ASSIGNMENT :: Entries must be copied exactly, with nothing left out.

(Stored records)

────────────────────

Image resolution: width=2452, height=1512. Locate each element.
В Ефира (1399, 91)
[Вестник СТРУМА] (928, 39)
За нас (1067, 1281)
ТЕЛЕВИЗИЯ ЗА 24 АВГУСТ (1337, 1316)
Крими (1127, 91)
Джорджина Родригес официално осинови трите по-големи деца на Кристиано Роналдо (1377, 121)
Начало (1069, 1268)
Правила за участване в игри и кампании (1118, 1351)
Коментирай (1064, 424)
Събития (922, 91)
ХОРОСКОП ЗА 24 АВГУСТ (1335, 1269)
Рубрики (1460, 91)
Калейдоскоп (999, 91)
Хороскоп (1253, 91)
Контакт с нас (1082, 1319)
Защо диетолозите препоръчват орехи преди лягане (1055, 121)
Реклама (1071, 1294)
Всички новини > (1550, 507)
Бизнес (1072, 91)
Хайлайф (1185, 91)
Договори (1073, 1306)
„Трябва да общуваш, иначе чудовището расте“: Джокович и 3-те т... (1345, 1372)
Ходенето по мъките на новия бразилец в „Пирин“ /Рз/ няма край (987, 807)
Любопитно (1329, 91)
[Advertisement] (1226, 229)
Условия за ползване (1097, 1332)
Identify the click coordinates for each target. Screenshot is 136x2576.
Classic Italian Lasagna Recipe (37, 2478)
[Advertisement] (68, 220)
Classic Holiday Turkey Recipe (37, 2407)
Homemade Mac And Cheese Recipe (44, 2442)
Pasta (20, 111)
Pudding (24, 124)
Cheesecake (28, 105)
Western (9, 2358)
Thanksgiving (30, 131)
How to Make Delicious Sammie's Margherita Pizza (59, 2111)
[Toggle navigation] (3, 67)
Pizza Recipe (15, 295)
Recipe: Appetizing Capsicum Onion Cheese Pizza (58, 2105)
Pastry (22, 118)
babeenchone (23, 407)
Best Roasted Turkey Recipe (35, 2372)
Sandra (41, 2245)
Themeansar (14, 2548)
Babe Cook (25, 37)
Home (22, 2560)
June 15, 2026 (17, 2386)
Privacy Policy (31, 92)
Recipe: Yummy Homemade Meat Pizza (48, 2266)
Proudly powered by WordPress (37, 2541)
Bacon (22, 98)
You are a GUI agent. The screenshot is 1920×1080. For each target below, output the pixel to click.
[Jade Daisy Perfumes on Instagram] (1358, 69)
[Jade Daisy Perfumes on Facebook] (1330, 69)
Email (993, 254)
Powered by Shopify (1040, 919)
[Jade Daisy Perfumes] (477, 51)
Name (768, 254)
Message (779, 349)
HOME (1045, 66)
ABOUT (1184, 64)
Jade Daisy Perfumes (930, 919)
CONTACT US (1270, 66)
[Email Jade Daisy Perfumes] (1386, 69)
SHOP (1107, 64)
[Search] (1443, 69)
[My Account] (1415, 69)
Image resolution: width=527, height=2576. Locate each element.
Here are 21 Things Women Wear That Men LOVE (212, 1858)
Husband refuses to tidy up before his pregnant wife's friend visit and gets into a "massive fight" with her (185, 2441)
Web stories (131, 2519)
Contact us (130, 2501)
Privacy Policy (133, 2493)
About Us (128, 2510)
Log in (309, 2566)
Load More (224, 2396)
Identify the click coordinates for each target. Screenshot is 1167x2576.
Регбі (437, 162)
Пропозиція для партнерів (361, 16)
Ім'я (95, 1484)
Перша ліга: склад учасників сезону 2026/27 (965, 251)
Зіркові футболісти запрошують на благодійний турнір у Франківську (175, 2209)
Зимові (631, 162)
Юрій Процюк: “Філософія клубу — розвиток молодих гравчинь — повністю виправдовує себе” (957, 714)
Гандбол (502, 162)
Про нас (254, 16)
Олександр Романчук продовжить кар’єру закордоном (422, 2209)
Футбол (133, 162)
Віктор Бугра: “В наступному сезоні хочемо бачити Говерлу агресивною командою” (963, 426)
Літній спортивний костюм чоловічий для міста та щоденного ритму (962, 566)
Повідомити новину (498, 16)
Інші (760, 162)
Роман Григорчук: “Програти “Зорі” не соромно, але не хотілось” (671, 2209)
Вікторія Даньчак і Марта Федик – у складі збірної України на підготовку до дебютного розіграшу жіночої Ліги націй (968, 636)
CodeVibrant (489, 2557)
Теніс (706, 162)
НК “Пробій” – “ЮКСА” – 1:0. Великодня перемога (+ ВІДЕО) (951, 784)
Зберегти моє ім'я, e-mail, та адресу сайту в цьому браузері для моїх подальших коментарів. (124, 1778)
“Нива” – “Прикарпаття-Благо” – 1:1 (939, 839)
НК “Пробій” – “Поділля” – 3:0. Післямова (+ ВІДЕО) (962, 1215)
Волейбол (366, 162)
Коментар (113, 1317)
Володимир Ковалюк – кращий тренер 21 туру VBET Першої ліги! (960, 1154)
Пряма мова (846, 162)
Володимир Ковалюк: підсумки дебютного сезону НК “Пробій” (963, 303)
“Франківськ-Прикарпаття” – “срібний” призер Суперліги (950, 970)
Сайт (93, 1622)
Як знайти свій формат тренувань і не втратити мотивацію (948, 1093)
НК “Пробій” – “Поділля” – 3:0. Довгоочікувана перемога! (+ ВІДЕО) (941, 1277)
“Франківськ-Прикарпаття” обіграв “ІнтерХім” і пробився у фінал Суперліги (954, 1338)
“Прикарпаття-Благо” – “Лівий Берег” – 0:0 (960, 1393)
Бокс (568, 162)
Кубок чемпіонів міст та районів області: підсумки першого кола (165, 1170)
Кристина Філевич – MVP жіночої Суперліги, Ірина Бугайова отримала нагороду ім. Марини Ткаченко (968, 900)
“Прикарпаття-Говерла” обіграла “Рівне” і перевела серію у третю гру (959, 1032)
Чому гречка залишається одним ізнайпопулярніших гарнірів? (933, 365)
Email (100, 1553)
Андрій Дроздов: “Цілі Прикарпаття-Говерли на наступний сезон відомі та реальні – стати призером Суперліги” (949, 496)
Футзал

────────────────────

WRITTEN REPLY ::
Image resolution: width=2452, height=1512. Locate each element.
В Ефира (1399, 91)
[Вестник СТРУМА] (928, 39)
За нас (1067, 1281)
ТЕЛЕВИЗИЯ ЗА 24 АВГУСТ (1337, 1316)
Крими (1127, 91)
Джорджина Родригес официално осинови трите по-големи деца на Кристиано Роналдо (1377, 121)
Начало (1069, 1268)
Правила за участване в игри и кампании (1118, 1351)
Коментирай (1064, 424)
Събития (922, 91)
ХОРОСКОП ЗА 24 АВГУСТ (1335, 1269)
Рубрики (1460, 91)
Калейдоскоп (999, 91)
Хороскоп (1253, 91)
Контакт с нас (1082, 1319)
Защо диетолозите препоръчват орехи преди лягане (1055, 121)
Реклама (1071, 1294)
Всички новини > (1550, 507)
Бизнес (1072, 91)
Хайлайф (1185, 91)
Договори (1073, 1306)
„Трябва да общуваш, иначе чудовището расте“: Джокович и 3-те т... (1345, 1372)
Ходенето по мъките на новия бразилец в „Пирин“ /Рз/ няма край (987, 807)
Любопитно (1329, 91)
[Advertisement] (1226, 229)
Условия за ползване (1097, 1332)
Identify the click coordinates for each target. Screenshot is 136x2576.
Classic Italian Lasagna Recipe (37, 2478)
[Advertisement] (68, 220)
Classic Holiday Turkey Recipe (37, 2407)
Homemade Mac And Cheese Recipe (44, 2442)
Pasta (20, 111)
Pudding (24, 124)
Cheesecake (28, 105)
Western (9, 2358)
Thanksgiving (30, 131)
How to Make Delicious Sammie's Margherita Pizza (59, 2111)
[Toggle navigation] (3, 67)
Pizza Recipe (15, 295)
Recipe: Appetizing Capsicum Onion Cheese Pizza (58, 2105)
Pastry (22, 118)
babeenchone (23, 407)
Best Roasted Turkey Recipe (35, 2372)
Sandra (41, 2245)
Themeansar (14, 2548)
Babe Cook (25, 37)
Home (22, 2560)
June 15, 2026 (17, 2386)
Privacy Policy (31, 92)
Recipe: Yummy Homemade Meat Pizza (48, 2266)
Proudly powered by WordPress (37, 2541)
Bacon (22, 98)
You are a GUI agent. The screenshot is 1920×1080. For each target below, output the pixel to click.
[Jade Daisy Perfumes on Instagram] (1358, 69)
[Jade Daisy Perfumes on Facebook] (1330, 69)
Email (993, 254)
Powered by Shopify (1040, 919)
[Jade Daisy Perfumes] (477, 51)
Name (768, 254)
Message (779, 349)
HOME (1045, 66)
ABOUT (1184, 64)
Jade Daisy Perfumes (930, 919)
CONTACT US (1270, 66)
[Email Jade Daisy Perfumes] (1386, 69)
SHOP (1107, 64)
[Search] (1443, 69)
[My Account] (1415, 69)
Image resolution: width=527, height=2576. Locate each element.
Here are 21 Things Women Wear That Men LOVE (212, 1858)
Husband refuses to tidy up before his pregnant wife's friend visit and gets into a "massive fight" with her (185, 2441)
Web stories (131, 2519)
Contact us (130, 2501)
Privacy Policy (133, 2493)
About Us (128, 2510)
Log in (309, 2566)
Load More (224, 2396)
Identify the click coordinates for each target. Screenshot is 1167x2576.
Регбі (437, 162)
Пропозиція для партнерів (361, 16)
Ім'я (95, 1484)
Перша ліга: склад учасників сезону 2026/27 (965, 251)
Зіркові футболісти запрошують на благодійний турнір у Франківську (175, 2209)
Зимові (631, 162)
Юрій Процюк: “Філософія клубу — розвиток молодих гравчинь — повністю виправдовує себе” (957, 714)
Гандбол (502, 162)
Про нас (254, 16)
Олександр Романчук продовжить кар’єру закордоном (422, 2209)
Футбол (133, 162)
Віктор Бугра: “В наступному сезоні хочемо бачити Говерлу агресивною командою” (963, 426)
Літній спортивний костюм чоловічий для міста та щоденного ритму (962, 566)
Повідомити новину (498, 16)
Інші (760, 162)
Роман Григорчук: “Програти “Зорі” не соромно, але не хотілось” (671, 2209)
Вікторія Даньчак і Марта Федик – у складі збірної України на підготовку до дебютного розіграшу жіночої Ліги націй (968, 636)
CodeVibrant (489, 2557)
Теніс (706, 162)
НК “Пробій” – “ЮКСА” – 1:0. Великодня перемога (+ ВІДЕО) (951, 784)
Зберегти моє ім'я, e-mail, та адресу сайту в цьому браузері для моїх подальших коментарів. (124, 1778)
“Нива” – “Прикарпаття-Благо” – 1:1 (939, 839)
НК “Пробій” – “Поділля” – 3:0. Післямова (+ ВІДЕО) (962, 1215)
Волейбол (366, 162)
Коментар (113, 1317)
Володимир Ковалюк – кращий тренер 21 туру VBET Першої ліги! (960, 1154)
Пряма мова (846, 162)
Володимир Ковалюк: підсумки дебютного сезону НК “Пробій” (963, 303)
“Франківськ-Прикарпаття” – “срібний” призер Суперліги (950, 970)
Сайт (93, 1622)
Як знайти свій формат тренувань і не втратити мотивацію (948, 1093)
НК “Пробій” – “Поділля” – 3:0. Довгоочікувана перемога! (+ ВІДЕО) (941, 1277)
“Франківськ-Прикарпаття” обіграв “ІнтерХім” і пробився у фінал Суперліги (954, 1338)
“Прикарпаття-Благо” – “Лівий Берег” – 0:0 (960, 1393)
Бокс (568, 162)
Кубок чемпіонів міст та районів області: підсумки першого кола (165, 1170)
Кристина Філевич – MVP жіночої Суперліги, Ірина Бугайова отримала нагороду ім. Марини Ткаченко (968, 900)
“Прикарпаття-Говерла” обіграла “Рівне” і перевела серію у третю гру (959, 1032)
Чому гречка залишається одним ізнайпопулярніших гарнірів? (933, 365)
Email (100, 1553)
Андрій Дроздов: “Цілі Прикарпаття-Говерли на наступний сезон відомі та реальні – стати призером Суперліги” (949, 496)
Футзал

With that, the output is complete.